Work item>
Where the listing below reaches the line containing "493x448 pixels. Task: Click", start writing out lines exactly, and stop once the line containing "Open the Filter menu 855x504 pixels. (209, 9)" has been written.

Supplied data>
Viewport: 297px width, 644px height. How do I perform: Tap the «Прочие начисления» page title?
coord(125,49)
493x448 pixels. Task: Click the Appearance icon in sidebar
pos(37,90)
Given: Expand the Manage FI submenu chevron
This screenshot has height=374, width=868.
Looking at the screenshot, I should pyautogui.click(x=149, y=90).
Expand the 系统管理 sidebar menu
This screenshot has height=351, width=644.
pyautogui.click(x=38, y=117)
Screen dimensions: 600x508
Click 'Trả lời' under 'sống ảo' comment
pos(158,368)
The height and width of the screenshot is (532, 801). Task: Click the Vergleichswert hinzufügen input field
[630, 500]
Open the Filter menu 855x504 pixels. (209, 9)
---
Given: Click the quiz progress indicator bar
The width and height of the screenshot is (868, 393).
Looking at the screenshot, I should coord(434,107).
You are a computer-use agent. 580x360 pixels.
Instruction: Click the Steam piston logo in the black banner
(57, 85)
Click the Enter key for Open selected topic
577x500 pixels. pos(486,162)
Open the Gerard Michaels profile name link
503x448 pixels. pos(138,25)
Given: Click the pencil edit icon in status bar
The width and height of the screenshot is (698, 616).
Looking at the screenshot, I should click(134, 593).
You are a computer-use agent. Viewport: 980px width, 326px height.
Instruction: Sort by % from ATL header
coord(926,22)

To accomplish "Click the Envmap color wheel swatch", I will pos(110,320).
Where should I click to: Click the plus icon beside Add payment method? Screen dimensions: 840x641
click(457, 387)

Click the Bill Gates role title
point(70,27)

Output below>
493x448 pixels. Task: Click the Appearance icon in sidebar
pos(37,90)
Given: Expand the Manage FI submenu chevron
This screenshot has height=374, width=868.
Looking at the screenshot, I should pyautogui.click(x=149, y=90).
Expand the 系统管理 sidebar menu
This screenshot has height=351, width=644.
pyautogui.click(x=38, y=117)
Screen dimensions: 600x508
Click 'Trả lời' under 'sống ảo' comment
pos(158,368)
The height and width of the screenshot is (532, 801). Task: Click the Vergleichswert hinzufügen input field
[630, 500]
Open the Filter menu 855x504 pixels. (209, 9)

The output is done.